**AIM OF THE TASK**
Take the material below and reproduce, word for word, only the lines from the line with "The image size is (615, 424)." through the line with "Task: Open Certificate".

+++++

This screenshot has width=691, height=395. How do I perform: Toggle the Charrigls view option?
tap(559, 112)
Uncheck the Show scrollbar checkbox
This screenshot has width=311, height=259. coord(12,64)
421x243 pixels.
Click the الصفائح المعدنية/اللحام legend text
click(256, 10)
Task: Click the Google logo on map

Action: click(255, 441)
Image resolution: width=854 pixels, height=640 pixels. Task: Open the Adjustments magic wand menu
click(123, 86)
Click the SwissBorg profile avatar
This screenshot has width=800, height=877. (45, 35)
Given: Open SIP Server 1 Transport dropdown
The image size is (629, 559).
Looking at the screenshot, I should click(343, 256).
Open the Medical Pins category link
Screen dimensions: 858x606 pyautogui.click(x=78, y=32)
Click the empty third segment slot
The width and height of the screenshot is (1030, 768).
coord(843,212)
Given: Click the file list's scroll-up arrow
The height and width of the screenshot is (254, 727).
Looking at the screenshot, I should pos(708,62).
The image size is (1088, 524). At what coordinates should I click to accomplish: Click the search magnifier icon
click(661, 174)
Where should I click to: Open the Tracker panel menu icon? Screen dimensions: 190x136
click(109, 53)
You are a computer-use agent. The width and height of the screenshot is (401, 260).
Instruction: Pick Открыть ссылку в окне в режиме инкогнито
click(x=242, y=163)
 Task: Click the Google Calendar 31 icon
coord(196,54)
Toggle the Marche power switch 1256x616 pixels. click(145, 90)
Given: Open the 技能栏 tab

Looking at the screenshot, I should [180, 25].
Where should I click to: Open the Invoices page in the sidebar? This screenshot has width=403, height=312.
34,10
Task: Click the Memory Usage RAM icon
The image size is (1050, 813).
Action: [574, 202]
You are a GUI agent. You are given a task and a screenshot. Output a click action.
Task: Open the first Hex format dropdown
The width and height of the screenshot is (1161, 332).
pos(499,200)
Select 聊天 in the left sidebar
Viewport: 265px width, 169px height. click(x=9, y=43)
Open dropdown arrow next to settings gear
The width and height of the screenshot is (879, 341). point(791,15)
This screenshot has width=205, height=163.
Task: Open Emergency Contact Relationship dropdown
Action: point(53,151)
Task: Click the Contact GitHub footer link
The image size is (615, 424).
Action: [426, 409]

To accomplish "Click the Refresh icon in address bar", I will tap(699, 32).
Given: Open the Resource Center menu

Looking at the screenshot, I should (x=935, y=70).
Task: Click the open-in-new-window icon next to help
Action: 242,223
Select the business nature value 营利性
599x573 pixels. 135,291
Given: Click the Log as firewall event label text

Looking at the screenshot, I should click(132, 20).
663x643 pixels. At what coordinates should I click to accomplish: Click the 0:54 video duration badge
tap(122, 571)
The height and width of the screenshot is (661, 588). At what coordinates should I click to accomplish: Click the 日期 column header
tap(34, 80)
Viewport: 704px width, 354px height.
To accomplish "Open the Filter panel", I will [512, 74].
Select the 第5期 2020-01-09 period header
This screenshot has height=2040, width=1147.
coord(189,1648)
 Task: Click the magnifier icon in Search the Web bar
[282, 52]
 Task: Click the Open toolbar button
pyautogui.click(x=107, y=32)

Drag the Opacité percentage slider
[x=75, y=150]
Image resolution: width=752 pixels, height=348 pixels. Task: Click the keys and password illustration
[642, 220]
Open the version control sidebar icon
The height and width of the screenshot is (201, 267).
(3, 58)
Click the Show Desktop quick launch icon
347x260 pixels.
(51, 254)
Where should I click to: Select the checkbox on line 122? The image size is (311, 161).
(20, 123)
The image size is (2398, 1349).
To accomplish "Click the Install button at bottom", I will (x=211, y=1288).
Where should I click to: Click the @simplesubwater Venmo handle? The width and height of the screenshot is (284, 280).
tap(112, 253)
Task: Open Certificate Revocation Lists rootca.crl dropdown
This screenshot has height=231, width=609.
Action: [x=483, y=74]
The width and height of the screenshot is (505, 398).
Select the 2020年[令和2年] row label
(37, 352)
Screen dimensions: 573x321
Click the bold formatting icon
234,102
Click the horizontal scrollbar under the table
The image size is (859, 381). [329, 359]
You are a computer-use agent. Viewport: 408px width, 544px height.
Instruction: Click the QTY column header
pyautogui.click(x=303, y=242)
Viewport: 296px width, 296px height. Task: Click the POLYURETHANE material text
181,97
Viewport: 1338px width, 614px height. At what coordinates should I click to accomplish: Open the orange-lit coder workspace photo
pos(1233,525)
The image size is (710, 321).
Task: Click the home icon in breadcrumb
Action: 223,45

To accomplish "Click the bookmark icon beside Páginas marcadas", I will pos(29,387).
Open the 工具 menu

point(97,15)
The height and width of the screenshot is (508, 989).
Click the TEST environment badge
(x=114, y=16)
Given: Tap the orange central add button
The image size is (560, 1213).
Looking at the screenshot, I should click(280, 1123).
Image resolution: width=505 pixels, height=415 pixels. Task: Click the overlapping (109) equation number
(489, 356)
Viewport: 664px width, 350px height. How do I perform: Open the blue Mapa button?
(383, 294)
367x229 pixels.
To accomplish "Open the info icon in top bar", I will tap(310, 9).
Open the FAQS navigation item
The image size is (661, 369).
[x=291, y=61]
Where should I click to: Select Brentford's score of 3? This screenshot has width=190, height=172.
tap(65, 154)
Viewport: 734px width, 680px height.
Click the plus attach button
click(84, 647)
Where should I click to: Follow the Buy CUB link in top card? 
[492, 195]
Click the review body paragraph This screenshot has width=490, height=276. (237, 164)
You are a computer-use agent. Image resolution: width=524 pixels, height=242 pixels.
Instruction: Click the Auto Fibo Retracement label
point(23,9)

+++++

**WRITTEN ANSWER**
The image size is (615, 424).
Action: [426, 409]

To accomplish "Click the Refresh icon in address bar", I will tap(699, 32).
Given: Open the Resource Center menu

Looking at the screenshot, I should (x=935, y=70).
Task: Click the open-in-new-window icon next to help
Action: 242,223
Select the business nature value 营利性
599x573 pixels. 135,291
Given: Click the Log as firewall event label text

Looking at the screenshot, I should click(132, 20).
663x643 pixels. At what coordinates should I click to accomplish: Click the 0:54 video duration badge
tap(122, 571)
The height and width of the screenshot is (661, 588). At what coordinates should I click to accomplish: Click the 日期 column header
tap(34, 80)
Viewport: 704px width, 354px height.
To accomplish "Open the Filter panel", I will [512, 74].
Select the 第5期 2020-01-09 period header
This screenshot has height=2040, width=1147.
coord(189,1648)
 Task: Click the magnifier icon in Search the Web bar
[282, 52]
 Task: Click the Open toolbar button
pyautogui.click(x=107, y=32)

Drag the Opacité percentage slider
[x=75, y=150]
Image resolution: width=752 pixels, height=348 pixels. Task: Click the keys and password illustration
[642, 220]
Open the version control sidebar icon
The height and width of the screenshot is (201, 267).
(3, 58)
Click the Show Desktop quick launch icon
347x260 pixels.
(51, 254)
Where should I click to: Select the checkbox on line 122? The image size is (311, 161).
(20, 123)
The image size is (2398, 1349).
To accomplish "Click the Install button at bottom", I will (x=211, y=1288).
Where should I click to: Click the @simplesubwater Venmo handle? The width and height of the screenshot is (284, 280).
tap(112, 253)
Task: Open Certificate Revocation Lists rootca.crl dropdown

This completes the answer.